Task details: Output the line with "Previous (26, 311)" and every line below it until the listing ends, exactly as written and with nothing added.

Input for this task:
########################################

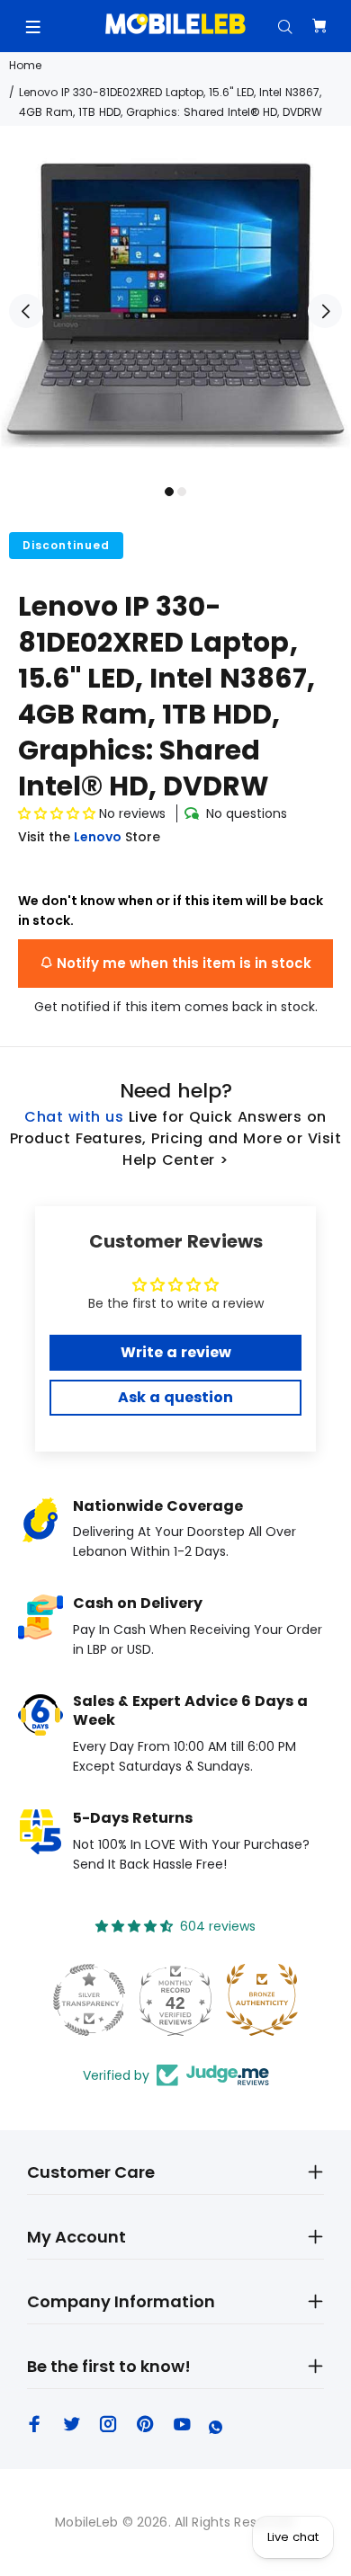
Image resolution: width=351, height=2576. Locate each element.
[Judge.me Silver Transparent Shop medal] (89, 2000)
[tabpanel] (175, 301)
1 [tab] (169, 491)
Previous (26, 311)
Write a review (176, 1352)
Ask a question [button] (175, 1397)
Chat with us (73, 1116)
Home (25, 65)
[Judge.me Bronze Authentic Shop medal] (262, 2000)
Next (325, 311)
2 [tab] (181, 491)
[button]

########################################

Expected answer:
Previous (26, 311)
Write a review (176, 1352)
Ask a question [button] (175, 1397)
Chat with us (73, 1116)
Home (25, 65)
[Judge.me Bronze Authentic Shop medal] (262, 2000)
Next (325, 311)
2 [tab] (181, 491)
[button]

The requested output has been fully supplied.